Muir sacrificed possible Currie Cup success in 2006 with a two-squad system to establish the definitive Super rugby squad. And after six rounds of the 2007 Super 14 you have to say the tournament is there for the Sharks to lose and not for others to win. Bulls supporters will argue otherwise, but that’s something we can debate on the eve of the first ever all South African final when the Sharks host the Bulls.
The Sharks draw is similar to the one that took them to the final in 2001 – a year in which the Sharks blew a 1st place finish by dropping a game to the Reds in Brisbane. Back then the Sharks management got ahead of themselves when playing a second team against the Reds. Initially it seemed to work with the Sharks leading 17-3, but they crashed in the second half and it meant they finished second and had to travel to Canberra for a final.
This year there should be no travel post their league excursion to Australia and New Zealand.
The squad has depth in all areas and their demolition of the Cheetahs in Bloemfontein was their best display in two years. They should never have trailed by a point at halftime and the second half dominance was reflected on the scoreboard. The Cheetahs never scored a point in the second forty and never looked like breaking the defensive line.
I backed the more pragmatic approach of the Cheetahs to triumph, but the pragmatism on Saturday belong to the Sharks. Muir in the past has been accused of playing vulnerable romantic footie, but (in tandem with forwards coach John Plumtree) there was nothing romantic about the way the Sharks destroyed the Cheetahs. It was a clinical execution of the game plan, even if the finishing was abysmal at times. JP Pietersen had he concentrated should have had three tries. Defence, though, won the Sharks the game and the Cheetahs were clueless in trying to work a way through the Sharks defence.
Once the Sharks first line of defence had refused to buckle physically, the Free Staters were not in the game.
Muir has put together a fantastic squad and for those players on the fringes of the starting XV he has balanced game time between the Super 14 and Vodacom Cup. The plan has come together and with Plumtree there to plot against a team made up mostly of the Wellington NPC side, it would take a mightly stumble for the Sharks to lose at home to the Canes this weekend.

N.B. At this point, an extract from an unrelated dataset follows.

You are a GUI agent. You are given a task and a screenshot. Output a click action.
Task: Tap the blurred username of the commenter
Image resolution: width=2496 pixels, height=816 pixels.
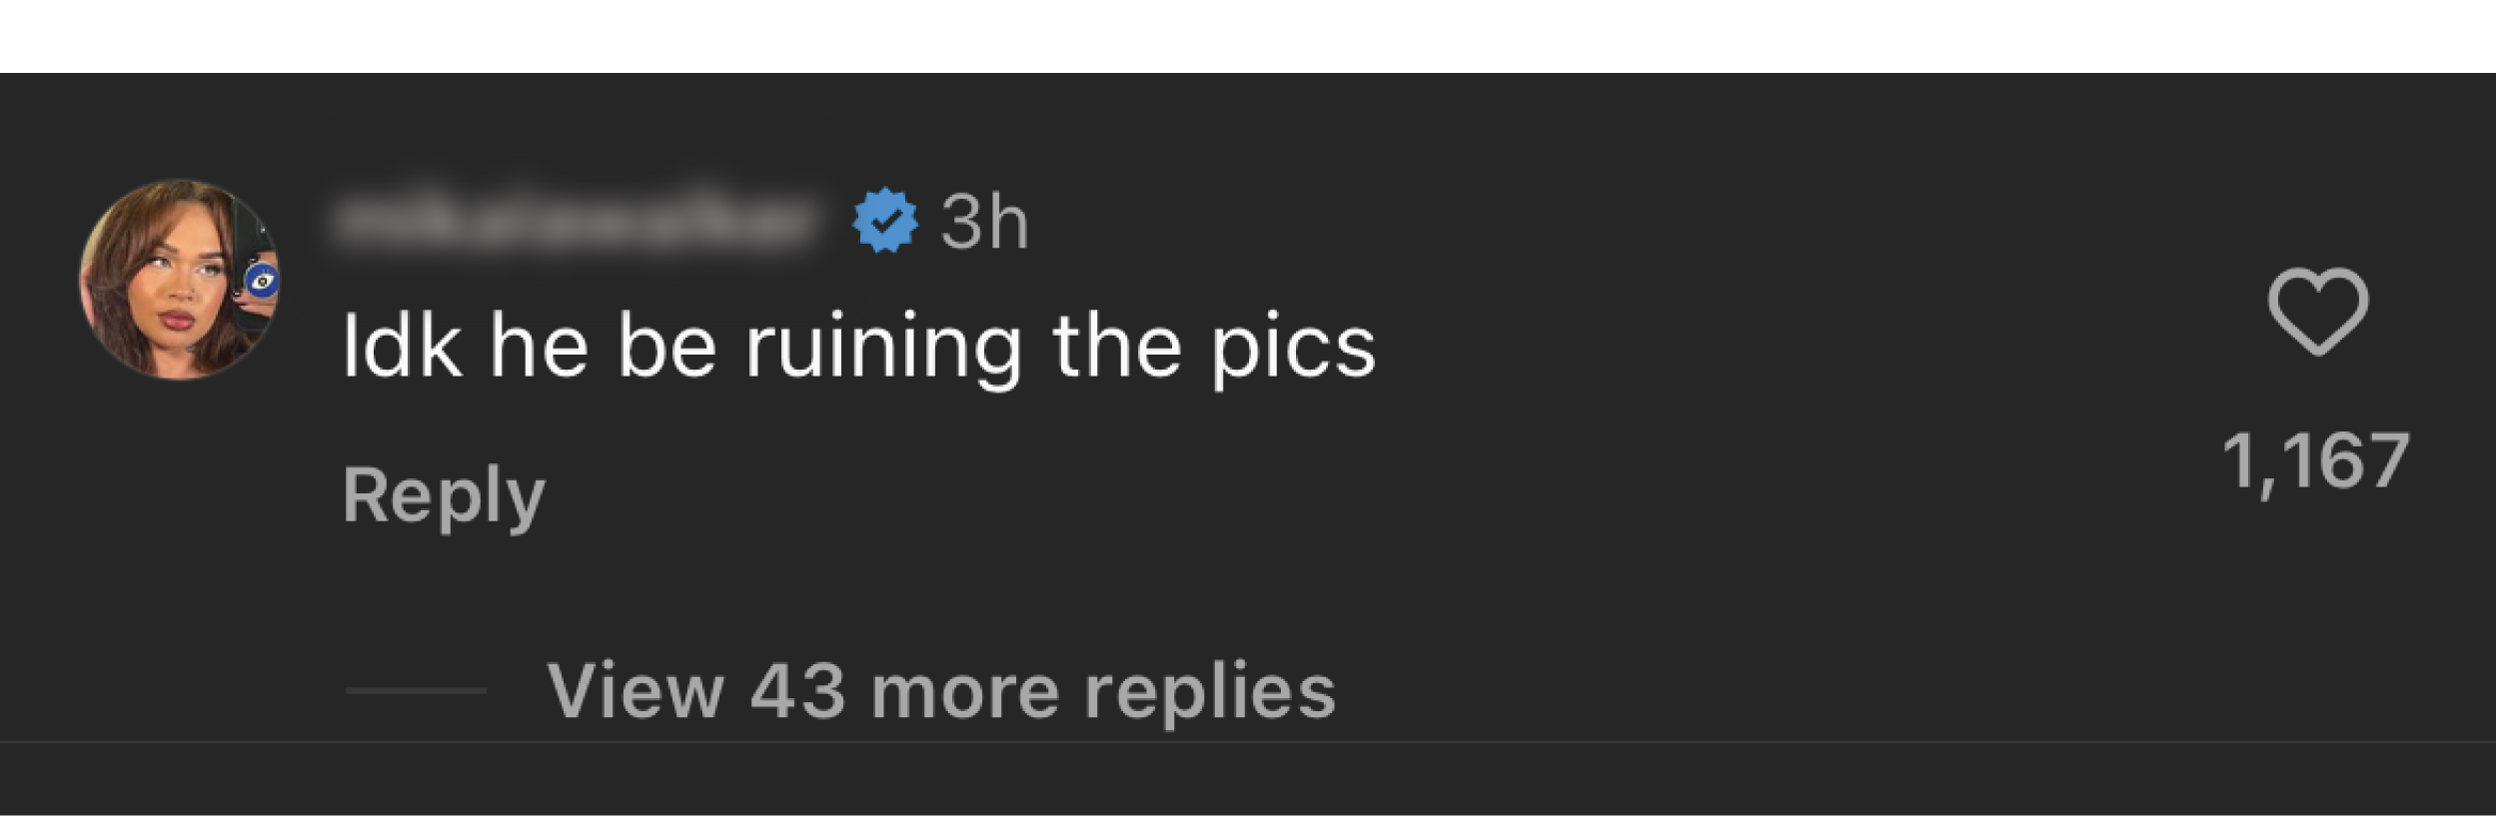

I’m backing them to stay unbeaten in the league stages if they keep their focus and the players don’t get ahead of themselves. There’s not a team good enough to beat them currently and the only side that could undo them is a full-strength Crusaders. But that’s a battle likely to be fought in the play-offs when the Saders travel to Durban.

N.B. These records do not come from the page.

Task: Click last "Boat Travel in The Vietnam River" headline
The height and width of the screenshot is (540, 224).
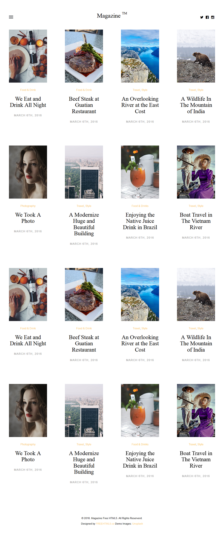Action: pos(196,459)
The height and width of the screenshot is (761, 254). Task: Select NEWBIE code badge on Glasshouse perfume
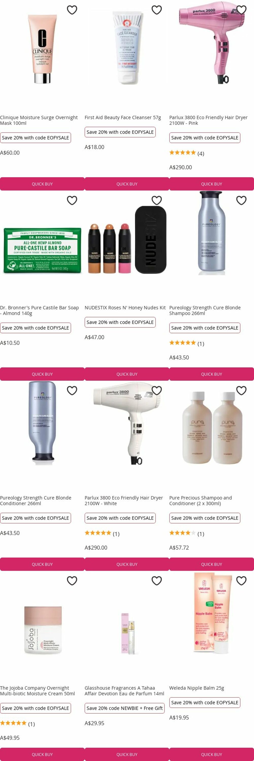point(125,708)
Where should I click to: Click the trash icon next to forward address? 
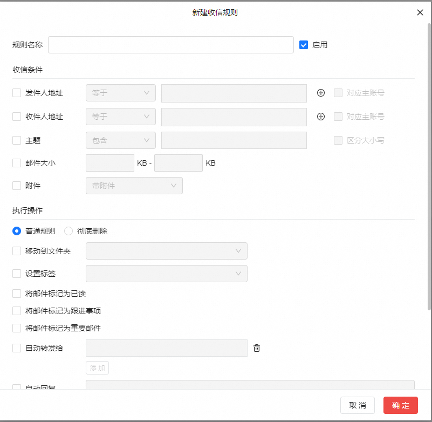tap(257, 348)
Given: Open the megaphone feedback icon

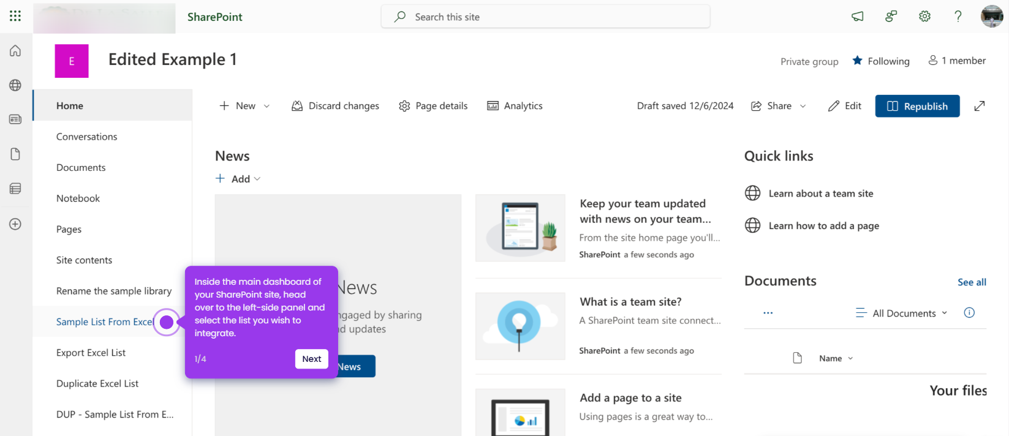Looking at the screenshot, I should point(858,17).
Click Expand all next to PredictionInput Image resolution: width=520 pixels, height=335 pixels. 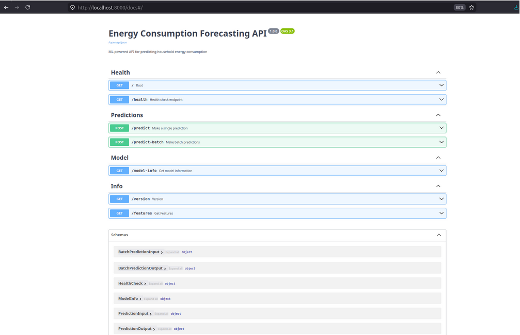[x=161, y=314]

For now the Blues, in New Zealand, pose the greatest threat when the Sharks tour, while the Chiefs (boosted by the returning All Blacks) deserve respect. The rest are limited and the Sharks must be favourites to win in Perth, in Brisbane and in Cape Town.
Muir has done a brilliant job, but my sources in Durban tell me Rudolf Straeuli, in his role as recruitment chief, has been as instrumental in building the squad. The decision to involve Tony Brown in 2006 was inspirational. And bringing back Bob Skinstad will also prove a masterstroke. The word is Skinstad was very good in his third match for the Wildebeest and is due a place in the Sharks match 22 on Saturday. I interviewed him a fortnight ago for the SA Rugby Magazine cover story and he is in the best physical shape of his career.
Sharks CEO Brian van Zyl, belted in the past for a cheque-book culture, has also hit back with the quality of individual being produced at the Sharks Academy – an institution established under his guidance.
The Sharks are doing many things right and that has to be good news for South African rugby.